L’annotazione di tutte le condanne nel certificato del casellario giudiziale richiesto dall’autorità giudiziaria si rende quindi necessaria anche ai fini della revoca della non menzione della condanna precedente, se il condannato, successivamente all’applicazione del beneficio, commette un delitto (co. 3, art. 175 c.p.).
Le annotazioni nel casellario giudiziale, inoltre, sono funzionali all’applicazione delle recidiva, o al riconoscimento di benefici e di altri effetti conseguenti alla eventuale condanna dell’imputato.
La premessa che ho svolto vale a significarLe che agli atti del fascicolo procedimentale è certificata dal Ministero della Giustizia l’assoluta incensuratezza, fino alle 10:22 del 12 marzo 2010, del signor Giovanni Barbagallo, nato a Catania il 4 giugno 1949.
In evasione della richiesta del Pubblico ministero, infatti, è attestato nel certificato allegato che, a suo nome, “Nella Banca dati del Casellario giudiziale risulta: NULLA”.
Solo l’On. Raffaele Lombardo – che a differenza di altri politici che non compaiono nelle indagini del ROS ha interrotto i rapporti telefonici con il geologo Barbagallo già nel giugno del 2004, avrebbe dovuto sapere quello che nemmeno ad oggi è dimostrato a suo carico.
L’arsenale del geologo Barbagallo detenuto legalmente e il porto d’armi che il ROS dimentica di citare Dalla destrutturazione degli elementi rilevati nel fascicolo del procedimento IBLIS, alle pagine 69.547 e 69.548 di 82.301, ho rinvenuto il “Verbale di sequestro amministrativo” redatto dal ROS nei confronti del dr.

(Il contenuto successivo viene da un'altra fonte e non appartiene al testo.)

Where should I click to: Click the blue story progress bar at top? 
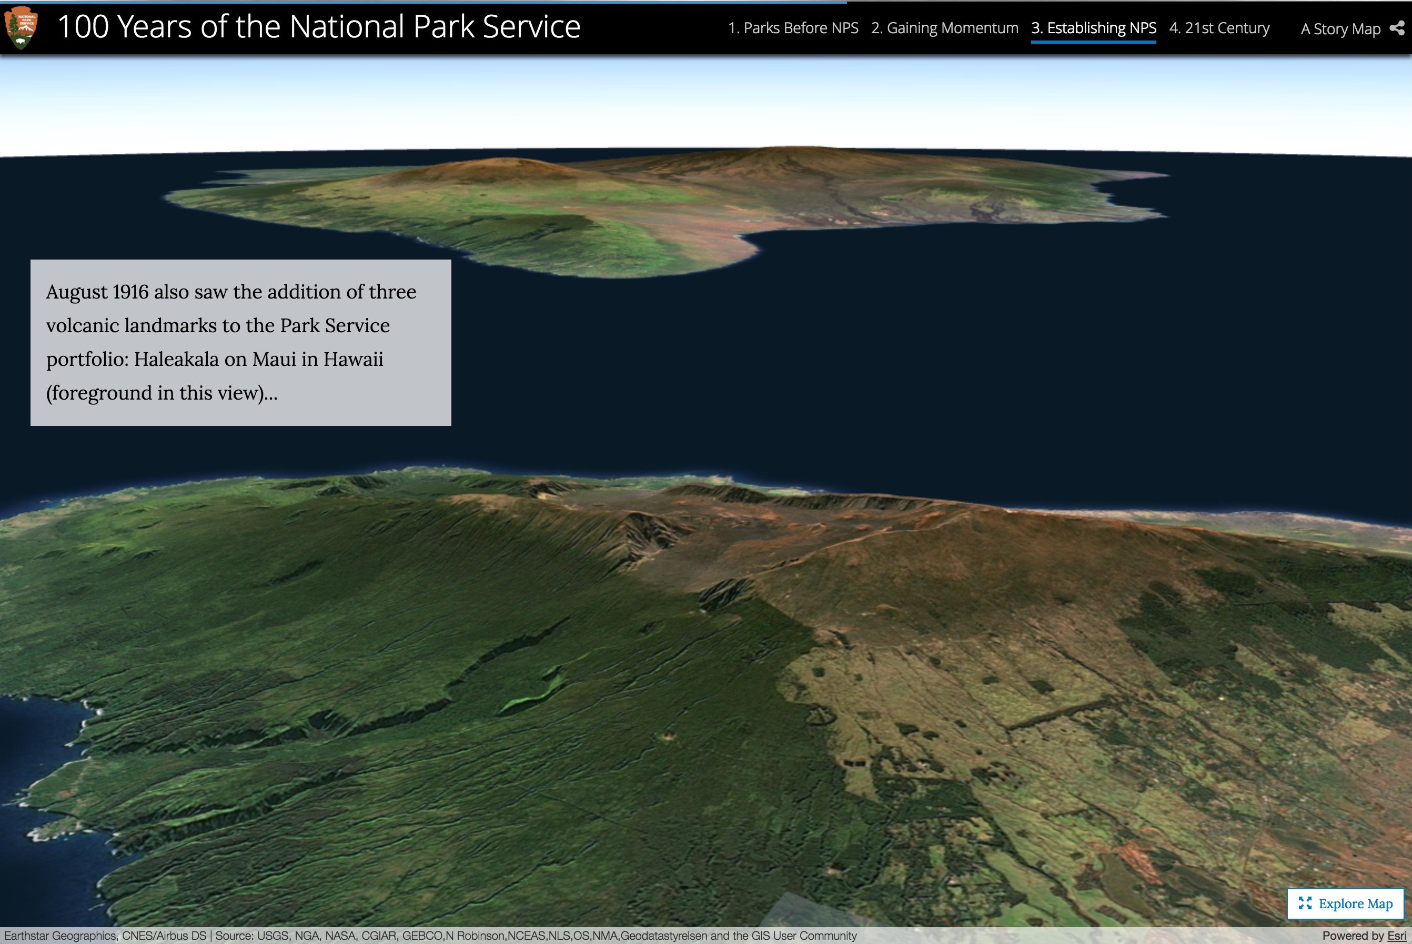coord(421,2)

Giovanni Barbagallo alle 5:00 del 3 novembre 2010, all’atto dell’esecuzione dell’ordinanza di custodia cautelare in carcere del GIP di Catania, nella famoso operazione IBLIS.
Quando i Carabinieri del ROS sono andati ad arrestare Barbagallo, infatti, all’atto della perquisizione, risulta che hanno rinvenuto 7 fucili e 1.677 cartucce di diverso calibro.

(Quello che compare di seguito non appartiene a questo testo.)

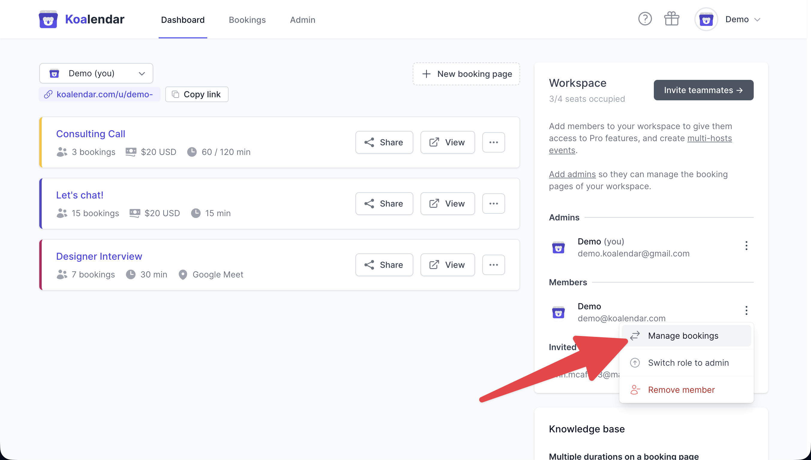Open three-dot menu for Let's chat!
The image size is (811, 460).
(x=493, y=203)
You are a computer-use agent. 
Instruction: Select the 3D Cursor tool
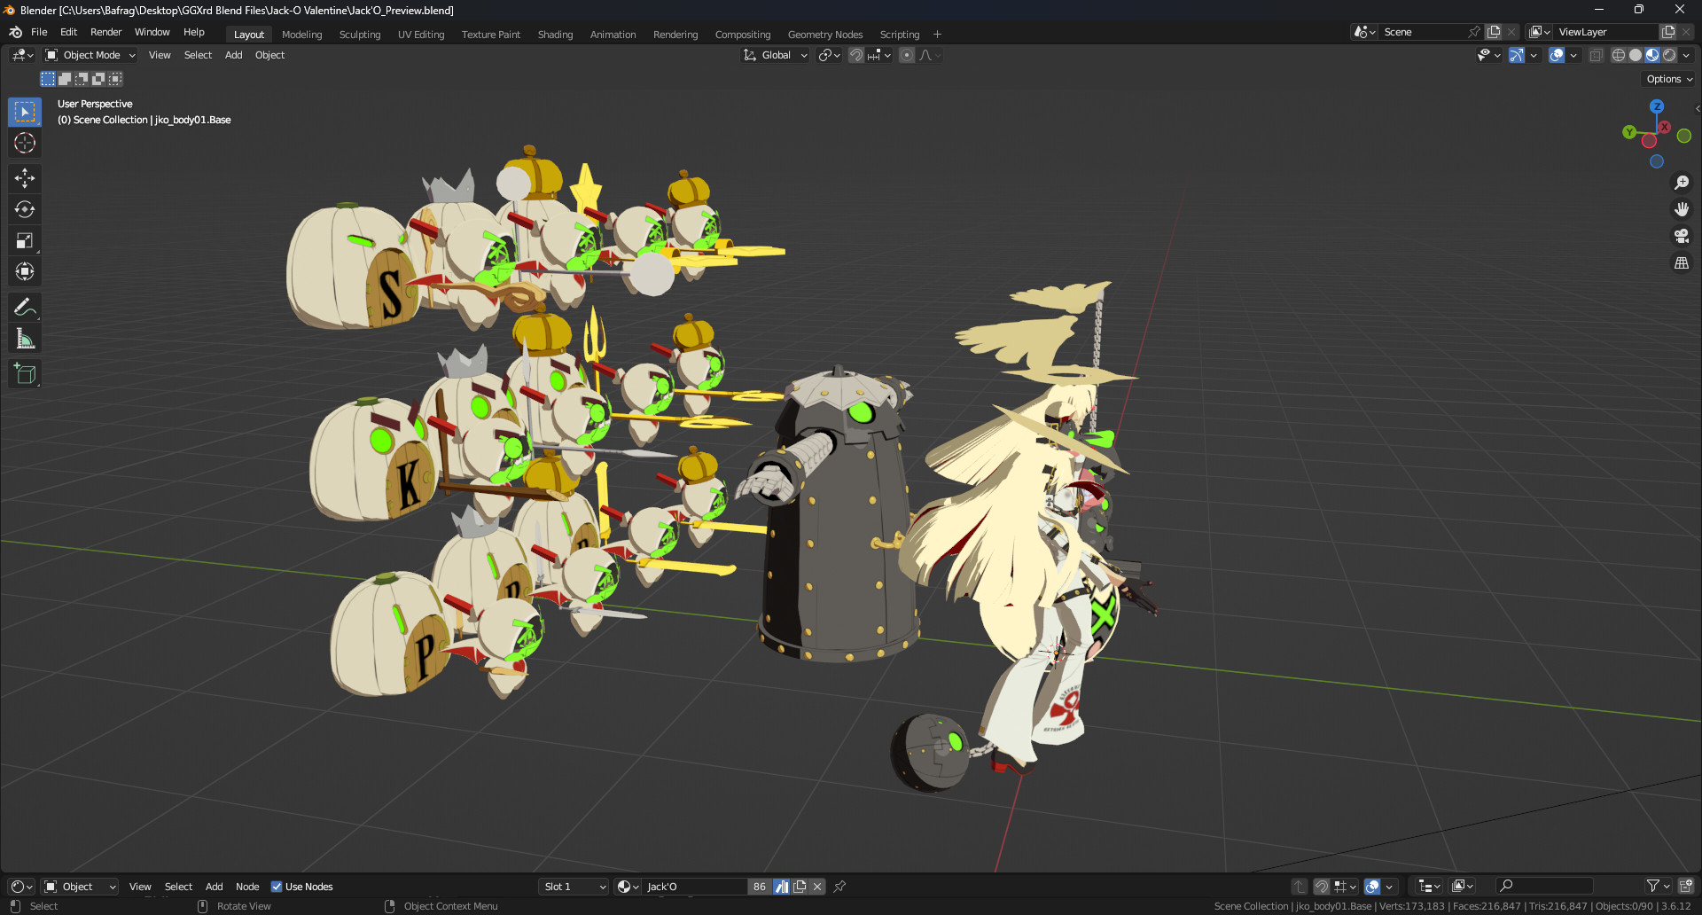25,143
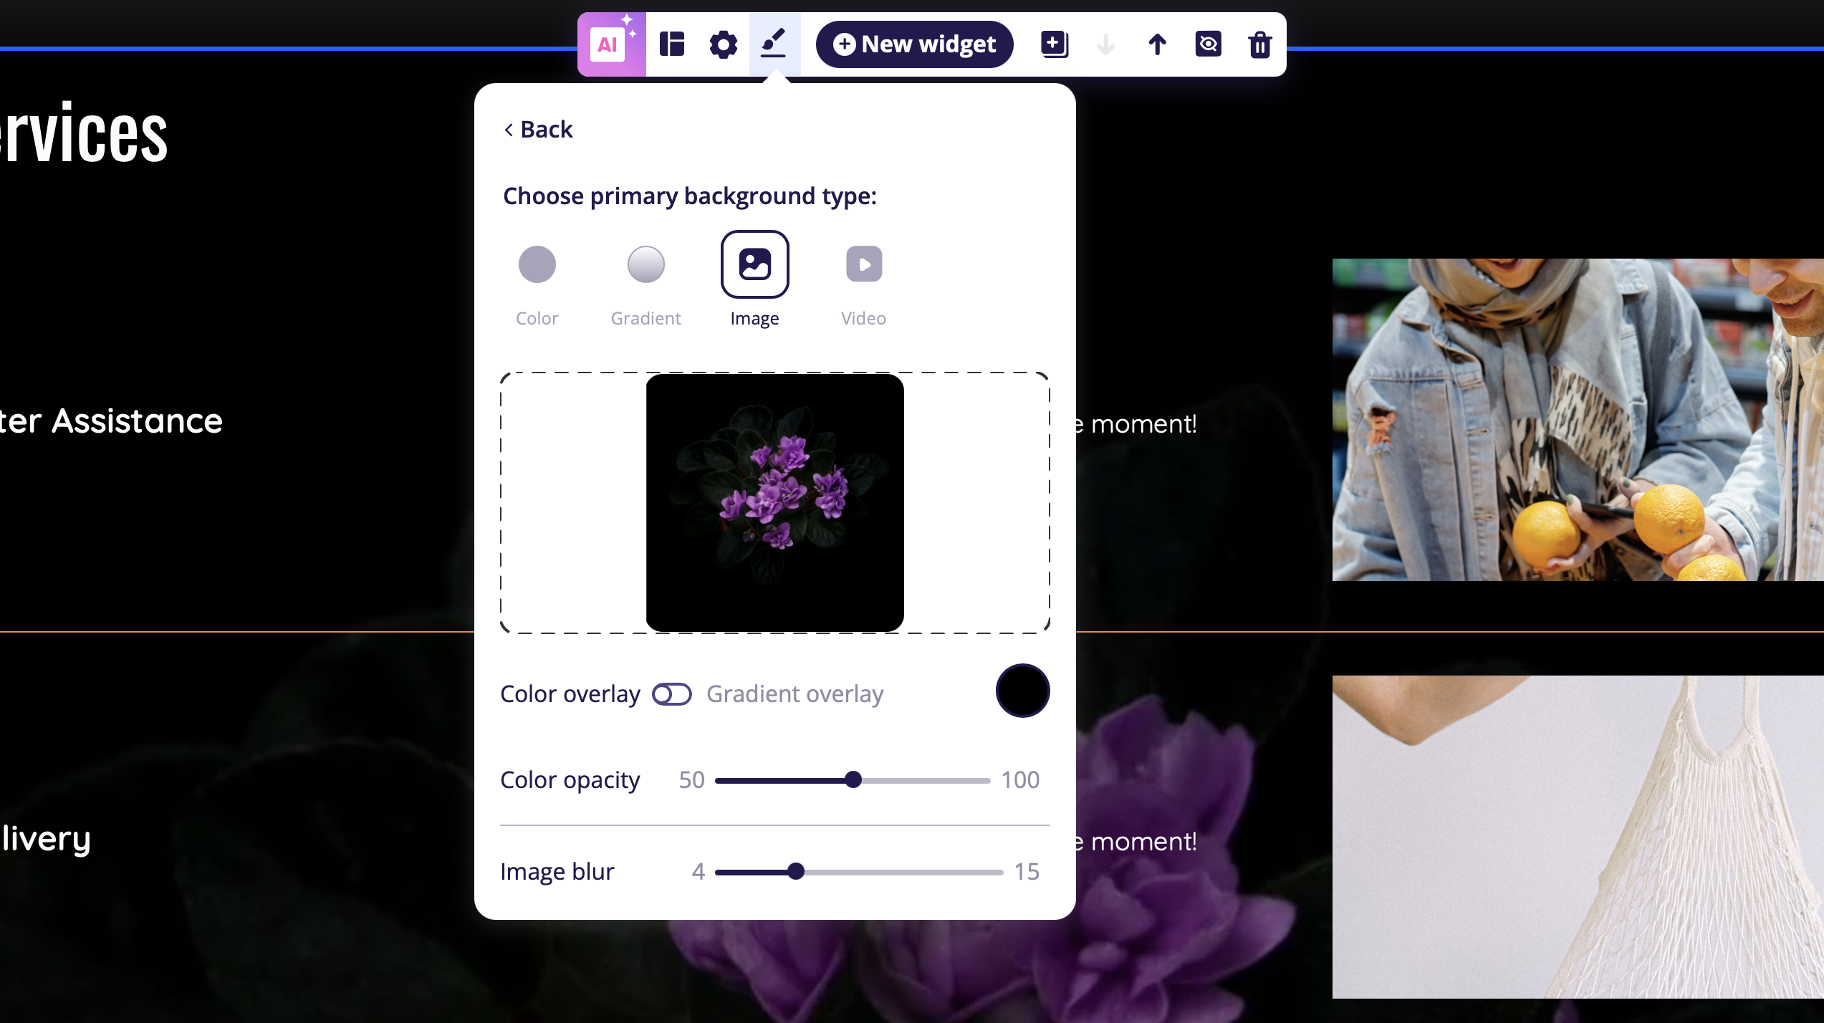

L’arsenale del Barbagallo, però, non era affatto detenuto illecitamente.
Da tempo immemorabile Barbagallo era stato titolare di licenza di porto d’armi, anche per difesa personale e per le stesse finalità era ancora legittimamente autorizzato dal Questore di Catania alla detenzione delle armi e delle munizioni nella sua abitazione.

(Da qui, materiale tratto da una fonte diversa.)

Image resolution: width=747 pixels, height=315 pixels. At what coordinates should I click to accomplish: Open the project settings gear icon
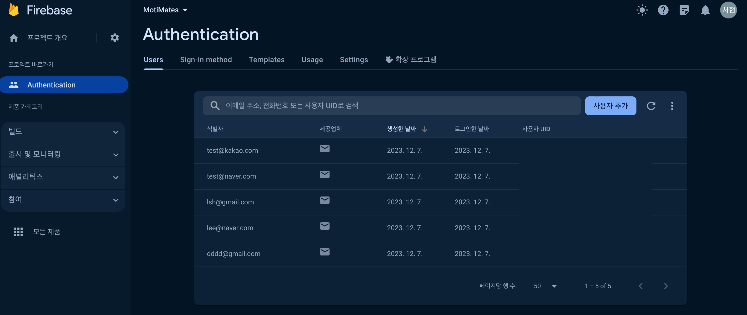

Non a caso i ROS hanno eseguito solo il “sequestro amministrativo”
delle armi per ragioni cautelari, che hanno affidato in consegna al comandante della Stazione dei Carabinieri di Aci Castello, fino a quando Barbagallo non avrà chiarito la sua posizione, o non avrà deciso a chi cedere il suo arsenale che, per com’è ovvio, non gli è stato concesso di portare con sé, in carcere.
Se per le armi (i 7 fucili) era tutto regolare, la stessa cosa non può dirsi per le 1.677 munizione.
Un po’ troppo secondo la legge, che limita la detenzione senza preventiva denuncia ad un numero assai minore.
Non a caso i ROS danno correttamente atto nel verbale che, “superando il limite massimo consentito dalla vigente normativa, verranno poste sotto sequestro con verbale a parte”.
Del verbale del “sequestro penale” delle munizioni, però, non vi è traccia agli atti del procedimento osteso alle parti, come non vi è traccia fra i capi di imputazione della contestazione del reato in materia di munizioni al Barbagallo.
Proprio stano, visto che l’unico reato commesso dal Barbagallo, per il quale non occorrevano altri accertamenti e poteva essere processato anche per direttissima, era quello in materia di munizioni.
Ma non finisce qua.
A ben leggere il verbale i ROS nulla dicono della licenza di detenzione delle armi (i 7 fucili) del Barbagallo e del regolare porto d’armi che ha avuto rilasciato ed annualmente rinnovato da tempo immemorabile, anche per difesa personale.
Per evitare di farne menzione lo identificano nel verbale con la sua carta d’identità, così, con quella, si nascondono le manchevolezze di chi già da tempo – polizia, carabinieri, e gli stessi ROS che hanno condotto le indagini – avrebbe dovuto revocargli il porto d’armi e la licenza di detenzione delle armi e delle munizioni e non lo ha fatto.
Nulla di grave però, visto che solo l’On. Lombardo avrebbe dovuto sapere e prevedere che Barbagallo era un mafioso.